◆ What the task asks ◆
Rewrite all of the records below with every "Instruction" changed to "Command", keeping everything else the same.

◆ Records for processing ◆
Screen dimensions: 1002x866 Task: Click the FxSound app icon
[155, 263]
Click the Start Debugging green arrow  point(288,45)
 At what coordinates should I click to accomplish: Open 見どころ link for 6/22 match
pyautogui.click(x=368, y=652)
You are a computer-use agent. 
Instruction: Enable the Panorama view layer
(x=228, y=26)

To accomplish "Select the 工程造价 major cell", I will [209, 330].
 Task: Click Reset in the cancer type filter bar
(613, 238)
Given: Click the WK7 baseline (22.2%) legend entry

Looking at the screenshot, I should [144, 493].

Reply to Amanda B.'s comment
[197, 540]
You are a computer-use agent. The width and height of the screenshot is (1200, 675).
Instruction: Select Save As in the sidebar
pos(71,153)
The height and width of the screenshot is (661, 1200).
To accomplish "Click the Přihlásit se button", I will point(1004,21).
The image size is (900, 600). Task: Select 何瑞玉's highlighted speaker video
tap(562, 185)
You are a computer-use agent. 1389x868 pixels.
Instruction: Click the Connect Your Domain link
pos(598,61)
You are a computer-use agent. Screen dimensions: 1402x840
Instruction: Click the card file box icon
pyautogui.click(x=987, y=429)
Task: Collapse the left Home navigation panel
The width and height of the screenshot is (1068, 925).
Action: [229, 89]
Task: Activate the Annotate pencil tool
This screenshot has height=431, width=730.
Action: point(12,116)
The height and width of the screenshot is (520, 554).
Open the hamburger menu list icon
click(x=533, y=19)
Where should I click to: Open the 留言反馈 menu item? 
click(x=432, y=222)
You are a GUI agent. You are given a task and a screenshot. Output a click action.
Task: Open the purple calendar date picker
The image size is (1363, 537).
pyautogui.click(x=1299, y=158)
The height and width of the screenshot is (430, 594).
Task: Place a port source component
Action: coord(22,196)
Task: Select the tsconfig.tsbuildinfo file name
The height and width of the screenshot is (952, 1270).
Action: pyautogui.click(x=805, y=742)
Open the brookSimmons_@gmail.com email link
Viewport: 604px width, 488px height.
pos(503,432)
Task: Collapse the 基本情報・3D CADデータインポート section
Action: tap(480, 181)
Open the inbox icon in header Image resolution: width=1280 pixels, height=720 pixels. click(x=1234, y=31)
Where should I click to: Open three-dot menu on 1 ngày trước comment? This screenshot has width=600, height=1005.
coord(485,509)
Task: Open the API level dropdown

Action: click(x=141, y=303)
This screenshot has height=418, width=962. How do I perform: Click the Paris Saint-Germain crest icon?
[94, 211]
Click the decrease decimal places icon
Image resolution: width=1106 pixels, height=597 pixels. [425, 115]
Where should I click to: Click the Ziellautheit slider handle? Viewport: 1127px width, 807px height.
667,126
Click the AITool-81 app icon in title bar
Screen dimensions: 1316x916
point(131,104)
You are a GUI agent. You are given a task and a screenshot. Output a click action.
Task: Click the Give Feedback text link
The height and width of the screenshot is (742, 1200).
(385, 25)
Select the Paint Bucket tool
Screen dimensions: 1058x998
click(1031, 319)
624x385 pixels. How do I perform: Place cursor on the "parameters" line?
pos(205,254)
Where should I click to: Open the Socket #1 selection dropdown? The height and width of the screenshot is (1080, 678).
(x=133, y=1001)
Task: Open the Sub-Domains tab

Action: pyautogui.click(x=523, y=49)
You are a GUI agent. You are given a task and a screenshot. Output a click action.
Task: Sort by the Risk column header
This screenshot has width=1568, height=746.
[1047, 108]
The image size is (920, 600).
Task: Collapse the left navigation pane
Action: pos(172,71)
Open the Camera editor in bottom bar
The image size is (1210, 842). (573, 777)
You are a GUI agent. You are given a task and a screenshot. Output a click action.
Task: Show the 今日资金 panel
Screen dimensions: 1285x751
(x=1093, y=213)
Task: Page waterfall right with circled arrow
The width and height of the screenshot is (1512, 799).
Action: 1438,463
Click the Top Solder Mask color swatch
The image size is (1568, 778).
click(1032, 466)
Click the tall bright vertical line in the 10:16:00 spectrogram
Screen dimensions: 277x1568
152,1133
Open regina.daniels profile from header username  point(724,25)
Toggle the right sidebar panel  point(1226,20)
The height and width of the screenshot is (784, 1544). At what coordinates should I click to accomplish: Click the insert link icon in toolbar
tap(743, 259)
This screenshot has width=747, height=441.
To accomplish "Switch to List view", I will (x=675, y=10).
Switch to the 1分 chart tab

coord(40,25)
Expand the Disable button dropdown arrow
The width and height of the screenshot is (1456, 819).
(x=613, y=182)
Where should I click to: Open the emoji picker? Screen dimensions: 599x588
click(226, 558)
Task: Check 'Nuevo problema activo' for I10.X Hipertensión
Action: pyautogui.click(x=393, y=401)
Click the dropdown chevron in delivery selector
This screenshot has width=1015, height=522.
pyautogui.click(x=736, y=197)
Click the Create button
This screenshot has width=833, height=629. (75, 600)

◆ Written solution ◆
Screen dimensions: 1002x866 Task: Click the FxSound app icon
[155, 263]
Click the Start Debugging green arrow  point(288,45)
 At what coordinates should I click to accomplish: Open 見どころ link for 6/22 match
pyautogui.click(x=368, y=652)
You are a computer-use agent. 
Command: Enable the Panorama view layer
(x=228, y=26)

To accomplish "Select the 工程造价 major cell", I will [209, 330].
 Task: Click Reset in the cancer type filter bar
(613, 238)
Given: Click the WK7 baseline (22.2%) legend entry

Looking at the screenshot, I should [144, 493].

Reply to Amanda B.'s comment
[197, 540]
You are a computer-use agent. The width and height of the screenshot is (1200, 675).
Command: Select Save As in the sidebar
pos(71,153)
The height and width of the screenshot is (661, 1200).
To accomplish "Click the Přihlásit se button", I will point(1004,21).
The image size is (900, 600). Task: Select 何瑞玉's highlighted speaker video
tap(562, 185)
You are a computer-use agent. 1389x868 pixels.
Command: Click the Connect Your Domain link
pos(598,61)
You are a computer-use agent. Screen dimensions: 1402x840
Command: Click the card file box icon
pyautogui.click(x=987, y=429)
Task: Collapse the left Home navigation panel
The width and height of the screenshot is (1068, 925).
Action: [229, 89]
Task: Activate the Annotate pencil tool
This screenshot has height=431, width=730.
Action: point(12,116)
The height and width of the screenshot is (520, 554).
Open the hamburger menu list icon
click(x=533, y=19)
Where should I click to: Open the 留言反馈 menu item? 
click(x=432, y=222)
You are a GUI agent. You are given a task and a screenshot. Output a click action.
Task: Open the purple calendar date picker
The image size is (1363, 537).
pyautogui.click(x=1299, y=158)
The height and width of the screenshot is (430, 594).
Task: Place a port source component
Action: coord(22,196)
Task: Select the tsconfig.tsbuildinfo file name
The height and width of the screenshot is (952, 1270).
Action: pyautogui.click(x=805, y=742)
Open the brookSimmons_@gmail.com email link
Viewport: 604px width, 488px height.
pos(503,432)
Task: Collapse the 基本情報・3D CADデータインポート section
Action: tap(480, 181)
Open the inbox icon in header Image resolution: width=1280 pixels, height=720 pixels. click(x=1234, y=31)
Where should I click to: Open three-dot menu on 1 ngày trước comment? This screenshot has width=600, height=1005.
coord(485,509)
Task: Open the API level dropdown

Action: click(x=141, y=303)
This screenshot has height=418, width=962. How do I perform: Click the Paris Saint-Germain crest icon?
[94, 211]
Click the decrease decimal places icon
Image resolution: width=1106 pixels, height=597 pixels. [425, 115]
Where should I click to: Click the Ziellautheit slider handle? Viewport: 1127px width, 807px height.
667,126
Click the AITool-81 app icon in title bar
Screen dimensions: 1316x916
point(131,104)
You are a GUI agent. You are given a task and a screenshot. Output a click action.
Task: Click the Give Feedback text link
The height and width of the screenshot is (742, 1200).
(385, 25)
Select the Paint Bucket tool
Screen dimensions: 1058x998
click(1031, 319)
624x385 pixels. How do I perform: Place cursor on the "parameters" line?
pos(205,254)
Where should I click to: Open the Socket #1 selection dropdown? The height and width of the screenshot is (1080, 678).
(x=133, y=1001)
Task: Open the Sub-Domains tab

Action: pyautogui.click(x=523, y=49)
You are a GUI agent. You are given a task and a screenshot. Output a click action.
Task: Sort by the Risk column header
This screenshot has width=1568, height=746.
[1047, 108]
The image size is (920, 600).
Task: Collapse the left navigation pane
Action: pos(172,71)
Open the Camera editor in bottom bar
The image size is (1210, 842). (573, 777)
You are a GUI agent. You are given a task and a screenshot. Output a click action.
Task: Show the 今日资金 panel
Screen dimensions: 1285x751
(x=1093, y=213)
Task: Page waterfall right with circled arrow
The width and height of the screenshot is (1512, 799).
Action: 1438,463
Click the Top Solder Mask color swatch
The image size is (1568, 778).
click(1032, 466)
Click the tall bright vertical line in the 10:16:00 spectrogram
Screen dimensions: 277x1568
152,1133
Open regina.daniels profile from header username  point(724,25)
Toggle the right sidebar panel  point(1226,20)
The height and width of the screenshot is (784, 1544). At what coordinates should I click to accomplish: Click the insert link icon in toolbar
tap(743, 259)
This screenshot has width=747, height=441.
To accomplish "Switch to List view", I will (x=675, y=10).
Switch to the 1分 chart tab

coord(40,25)
Expand the Disable button dropdown arrow
The width and height of the screenshot is (1456, 819).
(x=613, y=182)
Where should I click to: Open the emoji picker? Screen dimensions: 599x588
click(226, 558)
Task: Check 'Nuevo problema activo' for I10.X Hipertensión
Action: pyautogui.click(x=393, y=401)
Click the dropdown chevron in delivery selector
This screenshot has width=1015, height=522.
pyautogui.click(x=736, y=197)
Click the Create button
This screenshot has width=833, height=629. (75, 600)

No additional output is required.